* [PAGE]
July 10, 2014
June 7, 2014
My beautiful little office chair is trying to go poof like a :::lucky T-shirt:::
Well the edge of the seat is.
It’s not actually covered in leather, it is covered in “leatherette.”
I guess “leatherette” has a 3 year expiration date.
I’m tracking down the manufacturer to see if I can buy the little chair a new seat.
I’m looking really hard at vinyl repair kits.
Dear Universe, if you know a good way to repair “leatherette,” help!
*i am mad dependent on unchanging physical pillars in my work environment, change or move furniture and it shoots a shock wave through so hard it can shut me down for weeks — this really confuses the :::social writers:::
May 18, 2014
A Few of Those Moments —
1. The pilot of a passenger jet liner rolls down the cockpit window. [For double credit, while flying. For triple? It's not a passenger jet. It's a submarine.]
2. Someone whips out a cell phone. In WWII Germany.
3. Someone’s picking strawberries. From a tree. In a pine forest.
4. INT. DESK — DAY [For double credit, recreate at random using INT. TABLE --- DAY || INT. WOOD BLOCK --- DAY. And your protagonists are not termites.]
5. Someone’s doing a Google search. In 1950. On an iPhone.
6. Doctors in an emergency room whip out defibrillator paddles. To treat a concussion. [For double credit, it's a broken leg. For triple? She's having a baby!]
7. Intravenously shooting up marijuana leaves….
8. Human beings without helmets or suits jump about. In an outer space vacuum.
9. People struggle with the safety. On a Glock.
10. People collect chicken eggs. On a farm. In a stable.
[I guarantee you the big fight here will be on chickens laying eggs in stables. Shhh. I will tell you why later.]
May 12, 2014
Staring at lists of script titles in my immediate future with a sense of impending loathing and horror.
This is based entirely on the titles.
I have no idea what’s inside there. But the titles? Ahhh!
When this happens, I sort scripts not based on which script I want to read first — but on which script I want to read last.
This is not a good scenario for a script.
Writing is a seduction.
That seduction starts with the title.
April 19, 2014
We did the BOOK MEME. That was awesome.
We did GOING BANKSY. That was awesome.
We did TNSSG T-SHIRT PHOTOS. That was awesome.
We need to do something new and fun for the book.
One of the coolest things people used to do when the first book was out was send in photos of themselves with the book.
Here is David’s Baby Luke with the original book. Yay!
Here is Ben with the original book. Yay!
LET’S DO THAT!
Sure sure sure, “Why Facebook” you ask. Isn’t Facebook a device of the devil?
Yes, yes it is, but less a device of the devil than me trying to single handedly play catcher in the photos in email game.
Post it to the TNSSG Facebook Page. It will be great.
The Rules: We are not big on rules around here, but let’s go with no blatant nudity.

* [DATA SHOWN]
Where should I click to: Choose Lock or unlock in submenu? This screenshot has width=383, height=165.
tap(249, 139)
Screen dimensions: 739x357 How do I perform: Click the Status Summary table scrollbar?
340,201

* [EXERCISE SET]
a: Reproduce the section of the blog page that starts with the words "8. Human beings" and finishes with "with the title.".
b: According to the blog page, what material is the office chair's seat actually covered in?
c: Translate this sentence from the blog page into Spanish: "When this happens, I sort scripts not based on which script I want to read first — but on which script I want to read last."

* [REPLIES]
a:
8. Human beings without helmets or suits jump about. In an outer space vacuum.
9. People struggle with the safety. On a Glock.
10. People collect chicken eggs. On a farm. In a stable.
[I guarantee you the big fight here will be on chickens laying eggs in stables. Shhh. I will tell you why later.]
May 12, 2014
Staring at lists of script titles in my immediate future with a sense of impending loathing and horror.
This is based entirely on the titles.
I have no idea what’s inside there. But the titles? Ahhh!
When this happens, I sort scripts not based on which script I want to read first — but on which script I want to read last.
This is not a good scenario for a script.
Writing is a seduction.
That seduction starts with the title.

b: It is covered in "leatherette," not actual leather.

c: Cuando esto ocurre, ordeno los guiones no en función del guion que quiero leer primero, sino del que quiero leer último.